-- ARBEITSAUFTRAG --
Wiederhole das gesamte Material unten wortgetreu und Zeile für Zeile, aber lass die Bilder weg.

○ ○ ○ ○

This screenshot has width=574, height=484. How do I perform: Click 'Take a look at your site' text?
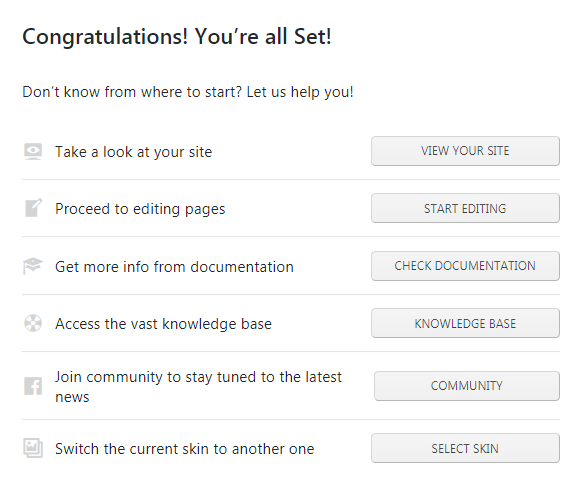tap(134, 152)
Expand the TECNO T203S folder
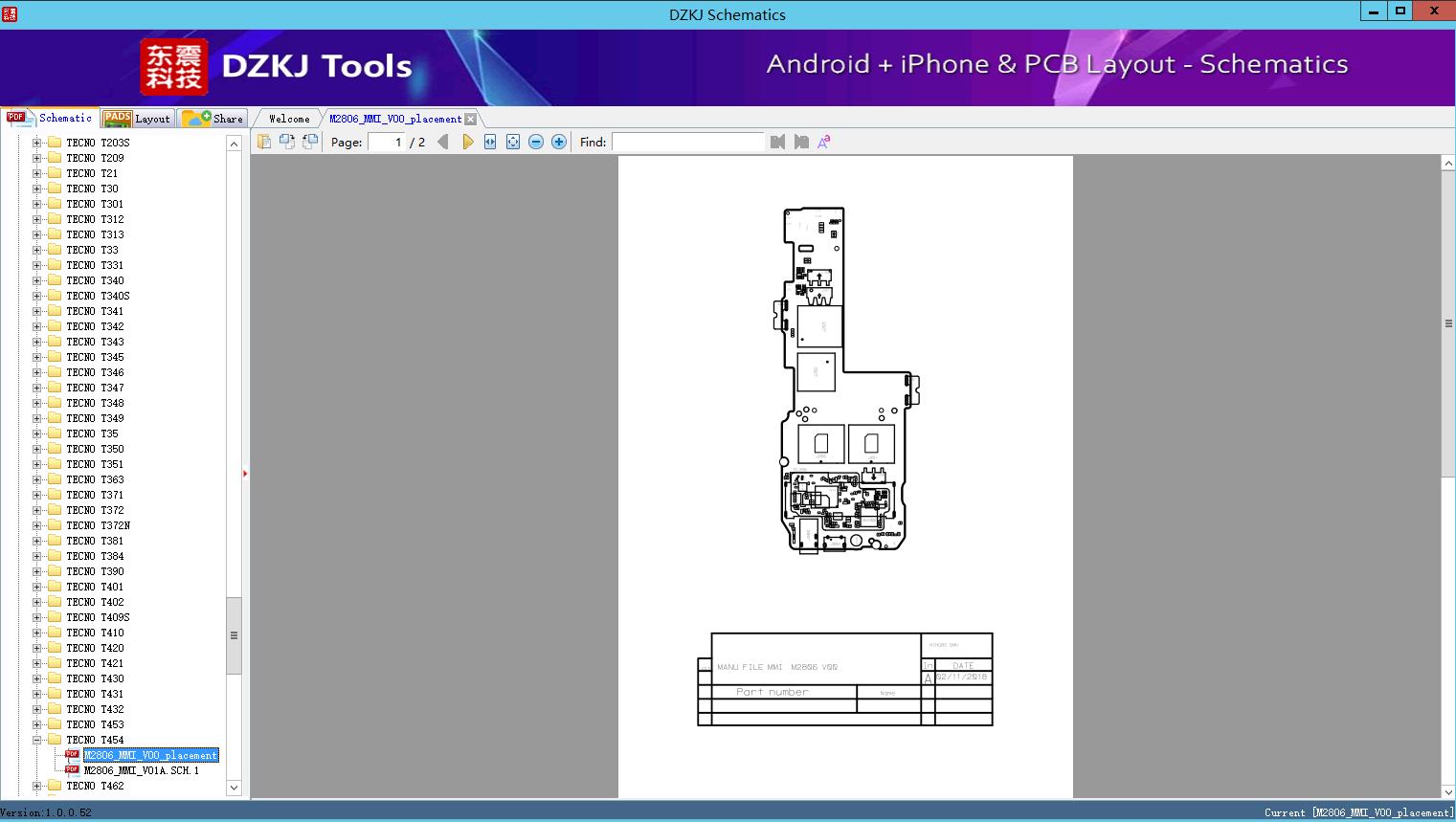The height and width of the screenshot is (822, 1456). [36, 143]
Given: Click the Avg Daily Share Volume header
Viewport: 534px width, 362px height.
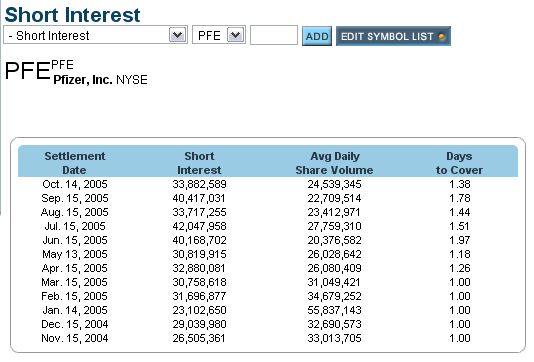Looking at the screenshot, I should pyautogui.click(x=334, y=163).
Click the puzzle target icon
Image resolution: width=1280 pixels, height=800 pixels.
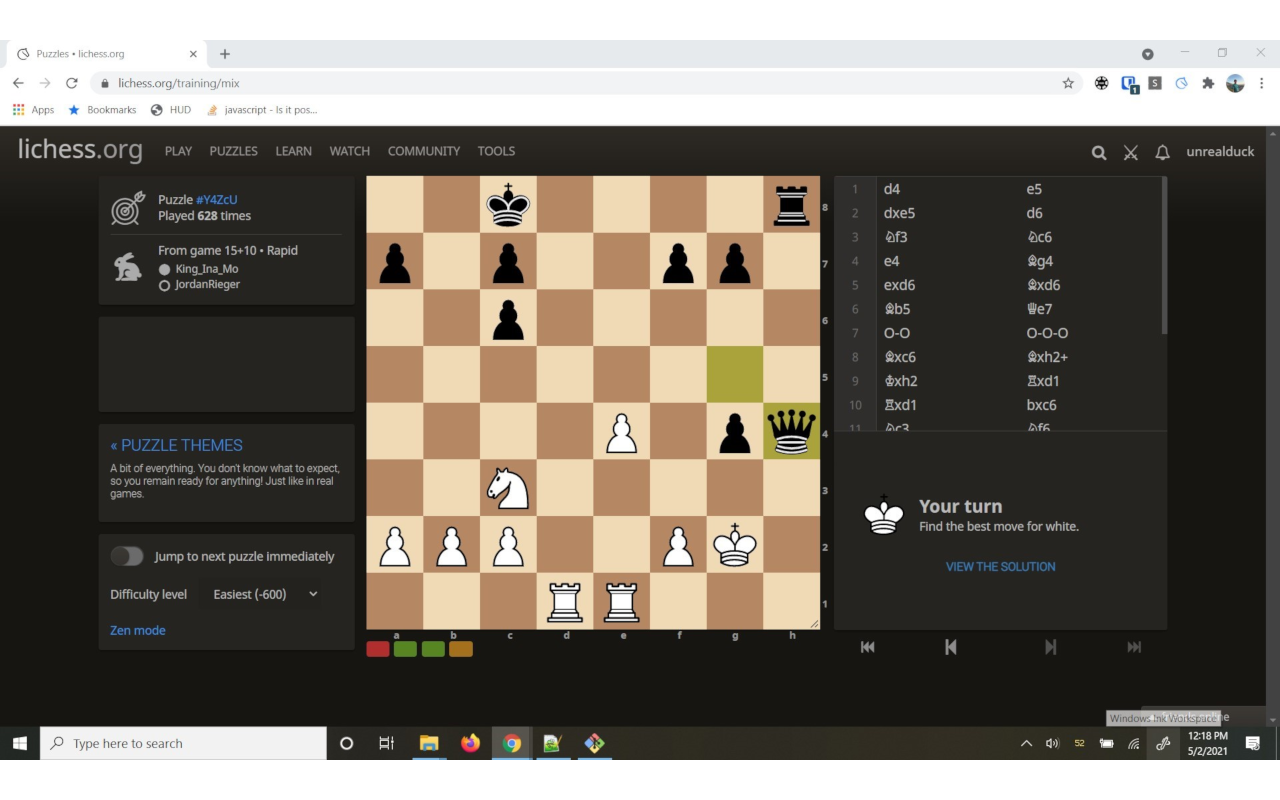[x=127, y=209]
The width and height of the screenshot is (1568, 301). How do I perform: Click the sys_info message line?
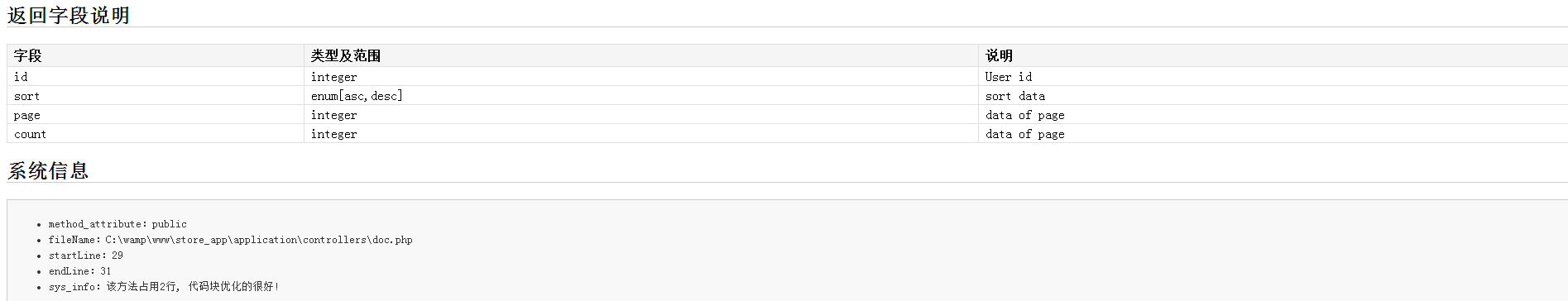[x=164, y=287]
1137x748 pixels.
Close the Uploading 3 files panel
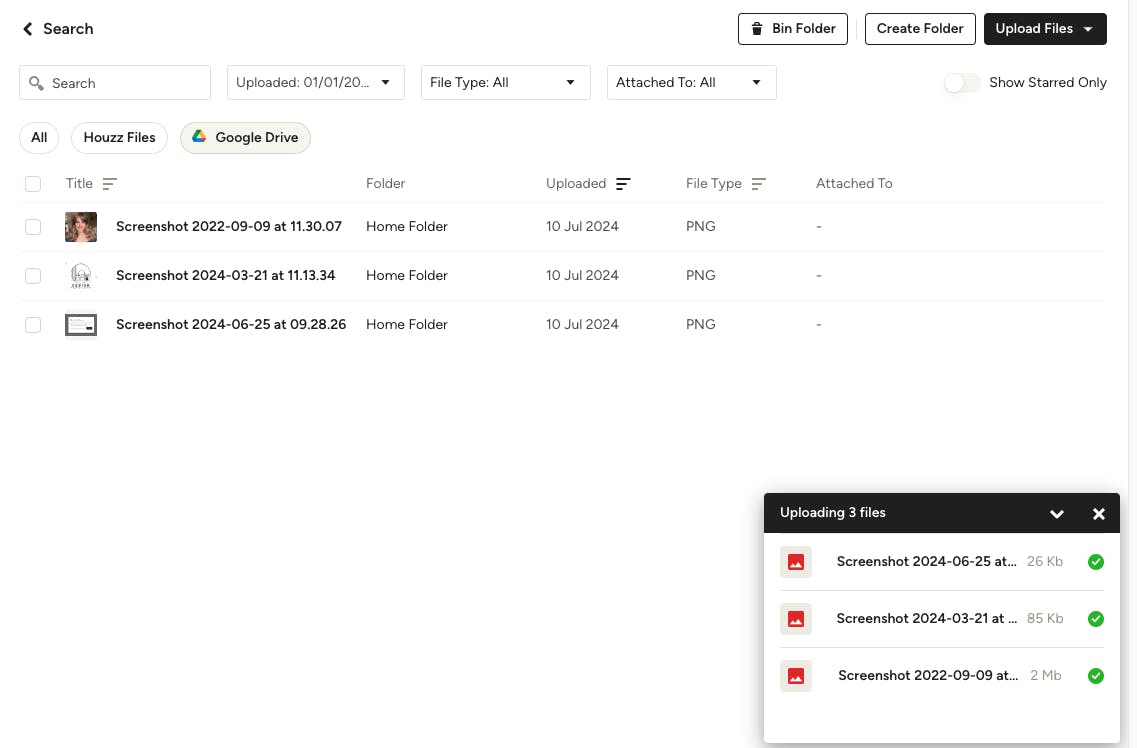[1098, 514]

○ ○ ○ ○

-- SCHRIFTLICHE LÖSUNG --
This screenshot has width=574, height=484. How do I perform: Click 'Take a look at your site' text?
tap(134, 152)
Expand the TECNO T203S folder
The height and width of the screenshot is (822, 1456). [36, 143]
Given: Click the Avg Daily Share Volume header
Viewport: 534px width, 362px height.
Looking at the screenshot, I should pyautogui.click(x=334, y=163).
Click the puzzle target icon
Image resolution: width=1280 pixels, height=800 pixels.
[x=127, y=209]
The width and height of the screenshot is (1568, 301). How do I perform: Click the sys_info message line?
[x=164, y=287]
1137x748 pixels.
Close the Uploading 3 files panel
[1098, 514]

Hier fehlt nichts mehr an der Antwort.